When the Gallup version of this came out, libtards dumber than the mean [or meaner than other libtards] commented that the people in red states are not smart enough to realize they should be unhappy. Or as hyper-libtard Joy Behar yelled in her bad English [despite an MA from Stony Brook], people buying Sarah Palin's Rogue don't know how to read. Behar is as unfunny and unintelligent as she is unattractive---a true triple whammy from a hazmat accident in a sewage facility.
But Ms. Finley has bigger fish to fry. Besides leaving less discretional spending after the taxman departs:
The study's authors note that people are least happy in states that impose high taxes but don't provide matching public benefits (e.g. good highways to relieve congestion and reduce commute times). It's in states where taxes disproportionately subsidize public employee pensions and entitlement programs, but don't much improve the general public's quality of life, that people are most unhappy.
This intuitively makes sense. If you're paying more than a third of your income in taxes, as many New Yorkers do, then you expect to realize the benefits from your hard-earned tax dollars. You expect quality schools, good roads, low crime rates, and quick commutes. You expect your local and state governments to be responsive to your needs, not to the cash flows of entrenched public employee unions and other special interests.

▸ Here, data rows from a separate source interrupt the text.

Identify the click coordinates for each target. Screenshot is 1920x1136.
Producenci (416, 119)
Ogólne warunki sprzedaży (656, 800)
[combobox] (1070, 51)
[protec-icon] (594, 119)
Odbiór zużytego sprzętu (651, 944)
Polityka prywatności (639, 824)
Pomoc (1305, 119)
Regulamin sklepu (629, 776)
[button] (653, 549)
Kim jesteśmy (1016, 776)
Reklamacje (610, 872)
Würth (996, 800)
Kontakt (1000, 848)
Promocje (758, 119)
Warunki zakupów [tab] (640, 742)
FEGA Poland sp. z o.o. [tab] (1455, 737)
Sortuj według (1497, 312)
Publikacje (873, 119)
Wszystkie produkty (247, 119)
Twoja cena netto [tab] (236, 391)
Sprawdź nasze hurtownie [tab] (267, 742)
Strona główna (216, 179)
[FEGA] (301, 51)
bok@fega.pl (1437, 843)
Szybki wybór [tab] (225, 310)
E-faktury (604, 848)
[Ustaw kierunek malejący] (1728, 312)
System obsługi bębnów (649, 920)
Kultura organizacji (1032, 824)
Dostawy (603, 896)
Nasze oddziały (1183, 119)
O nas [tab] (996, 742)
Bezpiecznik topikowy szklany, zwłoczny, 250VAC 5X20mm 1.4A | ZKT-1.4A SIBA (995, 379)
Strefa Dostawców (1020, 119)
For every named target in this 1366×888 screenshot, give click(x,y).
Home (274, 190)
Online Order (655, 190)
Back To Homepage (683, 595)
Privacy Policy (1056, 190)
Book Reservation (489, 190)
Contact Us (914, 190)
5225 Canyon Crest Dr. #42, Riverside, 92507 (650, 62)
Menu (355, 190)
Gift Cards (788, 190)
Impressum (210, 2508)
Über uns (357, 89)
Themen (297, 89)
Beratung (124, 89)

Many liberal state governments like those in Albany, Trenton and Sacramento are spending more and more on entitlement programs and public employee pensions, racking up more and more debt, and imposing more and more taxes to pay for it all---while ignoring their taxpayers' needs. Taxpayers, however, aren't just getting unhappy. They're getting out. United Van Lines' 2009 annual study shows that New York, New Jersey, Michigan and Illinois are among the states with the highest outbound migration while Alabama and Tennessee are among the states with the highest inbound migration.
This doesn't bode well for high-spending, high-tax states like New York where outbound migrants' income is 13% greater than that of inbound migrants. In 2006, this differential meant a loss of $4.3 billion in taxpayer income for the state. State governments therefore have a vested interest in keeping residents happy by reducing taxes and reigning in irresponsible spending.
Taxes may not be the root of all unhappiness, but they do result in some very sad citizens.
And ones who noisily with atrocious manners impugn smarter red state citizens who don't have to live in the vicinity of boorish libtards.